Speaking at Berlin’s Freie University, Mersch backed financial regulation to avert future crisis but not to be an “overly tight corset which leads to strangulation of market dynamics”.
He said the maxim some banks were ‘too big to fail’ is “not compatible with the principles of a market economy”, and moral hazard from bail-outs means “the State and its taxpayers are held to ransom.
“The moral hazard can lead to institutions becoming too large to be rescued by the State. Those who collapse in the market must be liable, even to the ultimate consequence of leaving the market.
“Exaggerated faith in the State, just like faith in an out-of-hand public sector, leads sooner or later to lack of freedom or bondage.”
However, he added the State had an important role to play in financial regulation.
“The idea that financial markets can be self-regulating was painfully refuted during the crisis.
“The financial crisis showed that regulation and regulatory authorities globally did not offer sufficient protection. A need for root-and-branch reform has become apparent. The goal must be to protect the international financial system from such similarly devastating events in future.

----------------------------------------

[What is being asked] Translate this sentence from the passage on financial regulation into Spanish: "However, he added the State had an important role to play in financial regulation."

[Given material]

----------------------------------------

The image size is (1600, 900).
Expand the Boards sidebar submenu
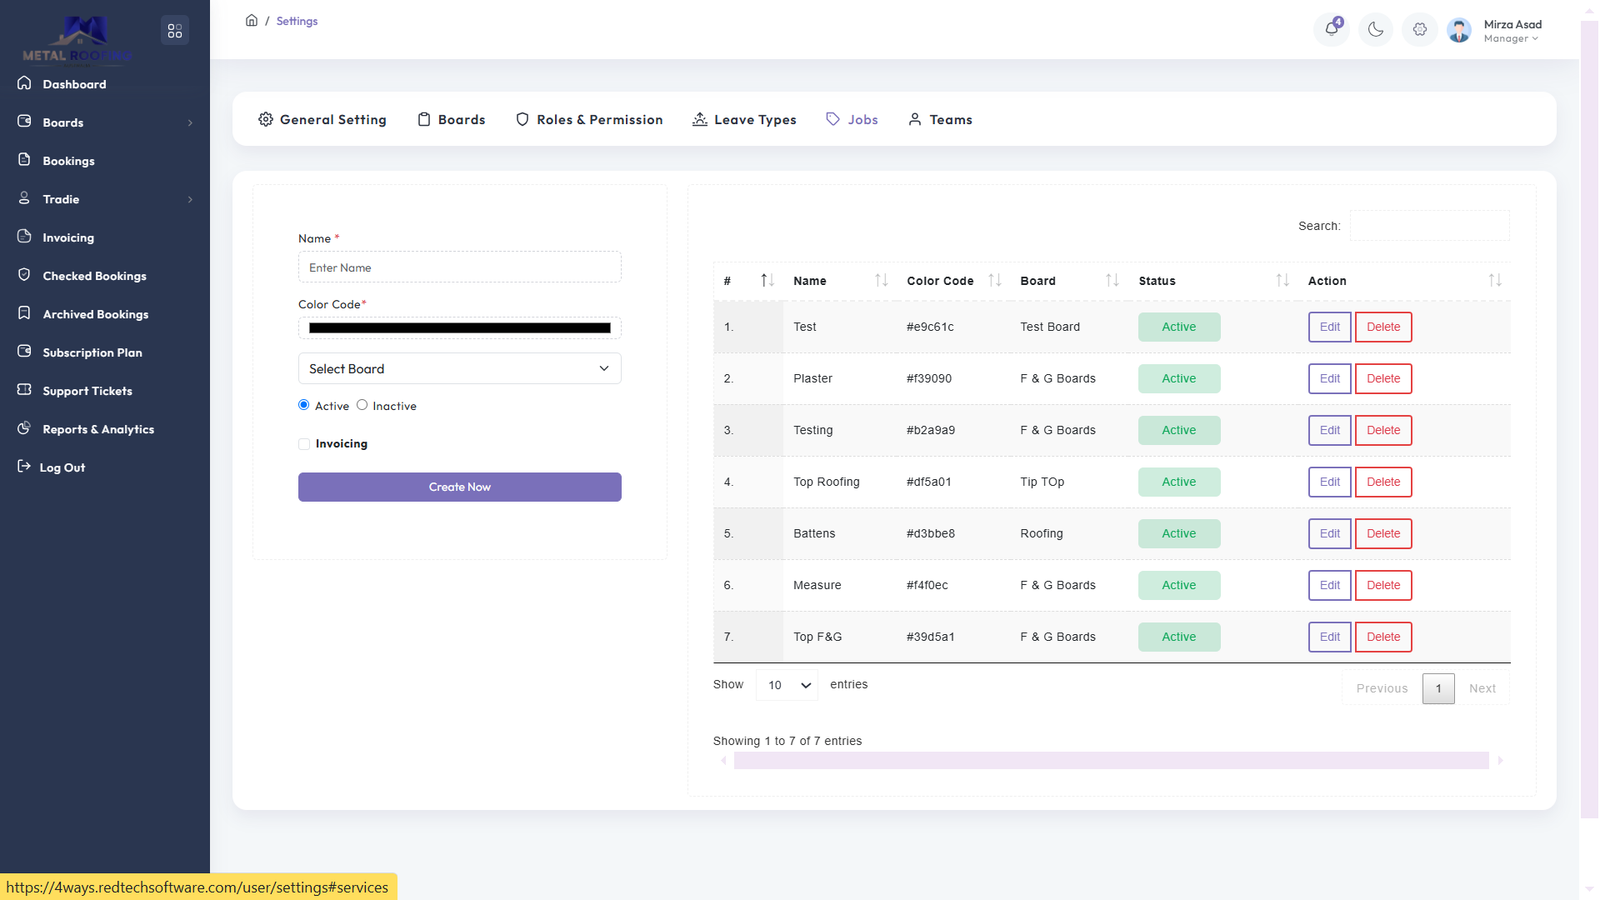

----------------------------------------

[Task response] Sin embargo, añadió que el Estado tenía un papel importante que desempeñar en la regulación financiera.